• [Your assignment]:
Lines from the first one down to the one containing "Restaurant Consultant (150, 594)" in the data below are the only ones needed; please return them exactly, both ends included.
··· Provided entries ···
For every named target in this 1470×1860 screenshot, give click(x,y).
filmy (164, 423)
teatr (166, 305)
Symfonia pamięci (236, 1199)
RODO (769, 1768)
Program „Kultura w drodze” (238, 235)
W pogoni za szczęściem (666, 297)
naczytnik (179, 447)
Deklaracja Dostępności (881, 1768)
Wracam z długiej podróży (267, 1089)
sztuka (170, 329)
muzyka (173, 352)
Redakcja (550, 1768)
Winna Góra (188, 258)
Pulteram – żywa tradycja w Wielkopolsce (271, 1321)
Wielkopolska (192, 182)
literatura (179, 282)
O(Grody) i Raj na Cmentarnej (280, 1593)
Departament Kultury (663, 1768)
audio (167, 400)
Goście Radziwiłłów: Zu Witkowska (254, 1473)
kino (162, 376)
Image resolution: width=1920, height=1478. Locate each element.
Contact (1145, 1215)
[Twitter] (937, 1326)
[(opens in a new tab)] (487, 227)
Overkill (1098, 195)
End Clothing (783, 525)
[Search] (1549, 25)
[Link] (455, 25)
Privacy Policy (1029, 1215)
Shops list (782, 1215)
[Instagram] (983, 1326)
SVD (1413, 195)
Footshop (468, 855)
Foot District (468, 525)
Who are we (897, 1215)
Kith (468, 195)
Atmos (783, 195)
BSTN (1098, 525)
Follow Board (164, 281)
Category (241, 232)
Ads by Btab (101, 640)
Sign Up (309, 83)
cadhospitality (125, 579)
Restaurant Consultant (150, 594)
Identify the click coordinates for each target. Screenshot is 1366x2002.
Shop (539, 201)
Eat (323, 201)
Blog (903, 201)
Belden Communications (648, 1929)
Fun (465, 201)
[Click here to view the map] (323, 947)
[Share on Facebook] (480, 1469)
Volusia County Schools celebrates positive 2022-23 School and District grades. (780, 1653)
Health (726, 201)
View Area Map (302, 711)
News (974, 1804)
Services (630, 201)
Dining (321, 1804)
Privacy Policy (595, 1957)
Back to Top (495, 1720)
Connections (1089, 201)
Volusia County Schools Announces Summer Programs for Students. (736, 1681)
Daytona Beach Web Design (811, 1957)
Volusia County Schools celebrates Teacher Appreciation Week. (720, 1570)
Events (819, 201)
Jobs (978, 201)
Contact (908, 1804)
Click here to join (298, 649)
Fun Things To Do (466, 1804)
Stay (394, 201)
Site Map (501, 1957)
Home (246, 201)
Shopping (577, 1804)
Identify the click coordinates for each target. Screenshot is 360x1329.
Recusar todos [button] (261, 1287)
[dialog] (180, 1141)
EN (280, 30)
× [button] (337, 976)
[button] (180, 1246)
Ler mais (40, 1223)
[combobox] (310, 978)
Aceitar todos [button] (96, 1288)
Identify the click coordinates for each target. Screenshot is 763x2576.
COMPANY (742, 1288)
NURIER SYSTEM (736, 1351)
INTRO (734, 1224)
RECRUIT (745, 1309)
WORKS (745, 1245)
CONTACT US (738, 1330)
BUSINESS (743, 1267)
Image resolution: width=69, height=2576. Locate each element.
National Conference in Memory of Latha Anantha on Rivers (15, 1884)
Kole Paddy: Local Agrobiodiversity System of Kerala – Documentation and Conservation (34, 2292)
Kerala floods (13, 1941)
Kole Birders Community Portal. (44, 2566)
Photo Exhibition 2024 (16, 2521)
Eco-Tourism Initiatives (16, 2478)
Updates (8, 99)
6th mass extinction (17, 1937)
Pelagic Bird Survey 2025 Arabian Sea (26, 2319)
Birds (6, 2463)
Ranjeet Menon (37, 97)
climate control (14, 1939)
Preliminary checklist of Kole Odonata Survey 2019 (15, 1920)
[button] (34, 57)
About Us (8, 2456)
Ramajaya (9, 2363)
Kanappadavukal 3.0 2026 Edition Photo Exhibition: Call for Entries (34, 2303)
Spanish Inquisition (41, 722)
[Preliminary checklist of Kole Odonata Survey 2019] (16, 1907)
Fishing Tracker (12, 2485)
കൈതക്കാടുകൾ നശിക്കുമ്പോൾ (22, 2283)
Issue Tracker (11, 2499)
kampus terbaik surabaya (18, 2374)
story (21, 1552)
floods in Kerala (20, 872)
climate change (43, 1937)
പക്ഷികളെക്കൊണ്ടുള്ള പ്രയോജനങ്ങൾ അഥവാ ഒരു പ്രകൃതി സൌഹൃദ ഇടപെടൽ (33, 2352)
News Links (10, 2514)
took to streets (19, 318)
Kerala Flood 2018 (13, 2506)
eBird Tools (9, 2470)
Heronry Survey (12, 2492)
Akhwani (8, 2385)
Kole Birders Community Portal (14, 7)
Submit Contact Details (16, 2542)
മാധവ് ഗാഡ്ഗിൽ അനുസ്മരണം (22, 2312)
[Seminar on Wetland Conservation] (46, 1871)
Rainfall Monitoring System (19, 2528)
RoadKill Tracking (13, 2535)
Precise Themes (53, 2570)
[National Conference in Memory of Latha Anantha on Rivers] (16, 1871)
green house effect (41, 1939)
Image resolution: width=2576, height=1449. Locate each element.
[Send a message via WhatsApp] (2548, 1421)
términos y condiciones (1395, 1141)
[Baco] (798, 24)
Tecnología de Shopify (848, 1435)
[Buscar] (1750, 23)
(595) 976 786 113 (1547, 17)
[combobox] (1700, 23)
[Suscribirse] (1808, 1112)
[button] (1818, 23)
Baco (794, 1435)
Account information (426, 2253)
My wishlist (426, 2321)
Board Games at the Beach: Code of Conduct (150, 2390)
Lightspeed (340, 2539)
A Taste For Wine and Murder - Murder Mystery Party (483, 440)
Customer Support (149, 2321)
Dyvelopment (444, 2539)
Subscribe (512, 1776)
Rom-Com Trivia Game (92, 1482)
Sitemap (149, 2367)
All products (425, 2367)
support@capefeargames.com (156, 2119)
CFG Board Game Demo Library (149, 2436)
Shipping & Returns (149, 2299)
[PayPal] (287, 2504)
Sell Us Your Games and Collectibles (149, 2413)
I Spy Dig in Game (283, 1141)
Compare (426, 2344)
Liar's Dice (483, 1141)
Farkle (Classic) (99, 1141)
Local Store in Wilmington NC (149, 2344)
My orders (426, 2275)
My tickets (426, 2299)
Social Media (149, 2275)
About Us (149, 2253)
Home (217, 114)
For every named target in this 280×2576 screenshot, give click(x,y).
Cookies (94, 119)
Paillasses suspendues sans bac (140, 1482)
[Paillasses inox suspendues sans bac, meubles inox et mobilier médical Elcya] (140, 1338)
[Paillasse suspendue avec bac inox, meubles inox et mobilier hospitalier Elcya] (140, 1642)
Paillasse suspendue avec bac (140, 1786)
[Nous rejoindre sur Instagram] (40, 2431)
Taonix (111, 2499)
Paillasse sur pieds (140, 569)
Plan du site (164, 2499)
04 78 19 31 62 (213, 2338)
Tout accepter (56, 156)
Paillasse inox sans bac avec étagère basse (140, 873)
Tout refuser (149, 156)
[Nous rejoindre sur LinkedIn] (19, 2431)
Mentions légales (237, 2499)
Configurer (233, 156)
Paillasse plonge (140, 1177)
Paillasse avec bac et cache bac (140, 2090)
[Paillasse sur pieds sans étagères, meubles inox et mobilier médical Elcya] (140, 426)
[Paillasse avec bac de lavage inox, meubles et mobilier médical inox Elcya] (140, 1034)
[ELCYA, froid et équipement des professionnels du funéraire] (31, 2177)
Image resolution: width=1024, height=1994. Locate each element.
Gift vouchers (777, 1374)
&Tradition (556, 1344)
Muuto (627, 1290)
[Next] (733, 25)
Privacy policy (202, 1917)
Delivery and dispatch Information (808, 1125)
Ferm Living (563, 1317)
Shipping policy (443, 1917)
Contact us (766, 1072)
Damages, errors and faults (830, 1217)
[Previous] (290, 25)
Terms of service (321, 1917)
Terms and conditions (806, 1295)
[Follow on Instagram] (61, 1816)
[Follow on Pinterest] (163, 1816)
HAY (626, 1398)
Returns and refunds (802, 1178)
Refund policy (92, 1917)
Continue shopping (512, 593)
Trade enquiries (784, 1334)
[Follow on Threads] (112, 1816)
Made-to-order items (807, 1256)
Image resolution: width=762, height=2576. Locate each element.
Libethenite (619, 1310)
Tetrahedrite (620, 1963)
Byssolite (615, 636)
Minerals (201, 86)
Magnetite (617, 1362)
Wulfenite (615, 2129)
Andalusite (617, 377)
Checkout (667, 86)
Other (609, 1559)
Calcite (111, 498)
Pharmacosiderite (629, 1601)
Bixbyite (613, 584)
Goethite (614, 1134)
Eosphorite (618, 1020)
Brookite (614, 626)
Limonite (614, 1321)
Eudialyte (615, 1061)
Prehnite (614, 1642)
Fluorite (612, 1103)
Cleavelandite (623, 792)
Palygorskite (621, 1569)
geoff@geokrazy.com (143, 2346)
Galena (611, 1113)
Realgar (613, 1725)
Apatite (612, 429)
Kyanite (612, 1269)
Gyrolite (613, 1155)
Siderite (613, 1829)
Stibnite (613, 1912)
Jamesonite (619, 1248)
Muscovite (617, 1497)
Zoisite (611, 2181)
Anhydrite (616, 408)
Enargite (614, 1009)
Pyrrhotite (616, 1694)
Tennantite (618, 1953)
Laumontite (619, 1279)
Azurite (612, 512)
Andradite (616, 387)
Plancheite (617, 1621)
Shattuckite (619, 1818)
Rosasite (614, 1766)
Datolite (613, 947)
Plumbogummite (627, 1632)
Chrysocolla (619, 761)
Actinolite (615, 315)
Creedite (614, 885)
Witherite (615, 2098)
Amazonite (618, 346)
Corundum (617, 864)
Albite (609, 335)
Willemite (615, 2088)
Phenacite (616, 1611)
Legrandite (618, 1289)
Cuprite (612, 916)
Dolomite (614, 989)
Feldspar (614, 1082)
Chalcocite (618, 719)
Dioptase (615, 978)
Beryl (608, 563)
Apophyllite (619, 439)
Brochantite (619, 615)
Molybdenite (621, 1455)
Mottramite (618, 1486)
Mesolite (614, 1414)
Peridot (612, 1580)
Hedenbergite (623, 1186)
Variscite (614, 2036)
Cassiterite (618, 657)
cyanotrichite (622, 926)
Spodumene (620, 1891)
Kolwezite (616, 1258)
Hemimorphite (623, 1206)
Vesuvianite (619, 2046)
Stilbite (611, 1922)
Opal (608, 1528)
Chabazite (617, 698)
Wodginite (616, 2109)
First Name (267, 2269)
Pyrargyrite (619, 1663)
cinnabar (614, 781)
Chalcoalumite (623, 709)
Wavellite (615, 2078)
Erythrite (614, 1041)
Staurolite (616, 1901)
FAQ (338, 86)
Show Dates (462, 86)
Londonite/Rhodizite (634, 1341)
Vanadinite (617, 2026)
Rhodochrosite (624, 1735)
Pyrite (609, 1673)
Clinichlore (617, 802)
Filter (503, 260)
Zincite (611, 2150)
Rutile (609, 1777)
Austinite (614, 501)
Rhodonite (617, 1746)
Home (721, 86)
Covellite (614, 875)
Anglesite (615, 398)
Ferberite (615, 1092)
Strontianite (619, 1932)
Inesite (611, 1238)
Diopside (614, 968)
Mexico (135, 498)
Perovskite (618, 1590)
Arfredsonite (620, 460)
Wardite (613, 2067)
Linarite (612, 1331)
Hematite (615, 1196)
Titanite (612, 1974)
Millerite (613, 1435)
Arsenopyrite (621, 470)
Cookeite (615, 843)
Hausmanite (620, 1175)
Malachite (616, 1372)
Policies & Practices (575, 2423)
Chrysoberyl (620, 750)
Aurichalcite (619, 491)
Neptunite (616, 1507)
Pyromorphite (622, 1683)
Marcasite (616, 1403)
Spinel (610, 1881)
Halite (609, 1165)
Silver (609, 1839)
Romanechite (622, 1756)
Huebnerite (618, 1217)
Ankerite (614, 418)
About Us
···
• [Answer box]:
For every named target in this 1470×1860 screenshot, give click(x,y).
filmy (164, 423)
teatr (166, 305)
Symfonia pamięci (236, 1199)
RODO (769, 1768)
Program „Kultura w drodze” (238, 235)
W pogoni za szczęściem (666, 297)
naczytnik (179, 447)
Deklaracja Dostępności (881, 1768)
Wracam z długiej podróży (267, 1089)
sztuka (170, 329)
muzyka (173, 352)
Redakcja (550, 1768)
Winna Góra (188, 258)
Pulteram – żywa tradycja w Wielkopolsce (271, 1321)
Wielkopolska (192, 182)
literatura (179, 282)
O(Grody) i Raj na Cmentarnej (280, 1593)
Departament Kultury (663, 1768)
audio (167, 400)
Goście Radziwiłłów: Zu Witkowska (254, 1473)
kino (162, 376)
Image resolution: width=1920, height=1478. Locate each element.
Contact (1145, 1215)
[Twitter] (937, 1326)
[(opens in a new tab)] (487, 227)
Overkill (1098, 195)
End Clothing (783, 525)
[Search] (1549, 25)
[Link] (455, 25)
Privacy Policy (1029, 1215)
Shops list (782, 1215)
[Instagram] (983, 1326)
SVD (1413, 195)
Footshop (468, 855)
Foot District (468, 525)
Who are we (897, 1215)
Kith (468, 195)
Atmos (783, 195)
BSTN (1098, 525)
Follow Board (164, 281)
Category (241, 232)
Ads by Btab (101, 640)
Sign Up (309, 83)
cadhospitality (125, 579)
Restaurant Consultant (150, 594)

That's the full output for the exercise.